Auteurs : Behets F, Mutombo GM, Edmonds A, Dulli L, Belting MT, Kapinga M, Pantazis A, Tomlin H, Okitolonda E; PTME Group.

Epidemiology, University of North Carolina at Chapel Hill, NC, USA. frieda_behets@unc.edu

AIDS Care. 2009 May;21(5):583-90. doi: 10.1080/09540120802385595.


Scale-up of vertical HIV transmission prevention has been too slow in sub-Saharan Africa. We describe approaches, challenges, and results obtained in Kinshasa. Staff members of 21 clinics managed by public servants or non-governmental organizations were trained in improved basic antenatal care (ANC) including nevirapine (NVP)-based HIV transmission prevention. Program initiation was supported on-site logistically and technically. Aggregate implementation data were collected and used for program monitoring. Contextual information was obtained through a survey. Among 45,262 women seeking ANC from June 2003 through July 2005, 90% accepted testing; 792 (1.9%) had HIV of whom 599 (76%) returned for their result. Among 414 HIV+ women who delivered in participating maternities, NVP coverage was 79%; 92% of newborns received NVP. Differences were noted by clinic management in program implementation and HIV prevalence (1.2 to 3.0%).
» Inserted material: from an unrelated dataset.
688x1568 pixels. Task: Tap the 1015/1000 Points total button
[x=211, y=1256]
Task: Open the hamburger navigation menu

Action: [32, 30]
Initiating vertical HIV transmission prevention embedded in improved antenatal services in a fragile, fragmented, severely resource-deprived health care system was possible and improved over time. Scope and quality of service coverage should further increase; strategies to decrease loss to follow-up of HIV+ women should be identified to improve program effectiveness. The observed differences in HIV prevalence highlight the importance of selecting representative sentinel surveillance centers.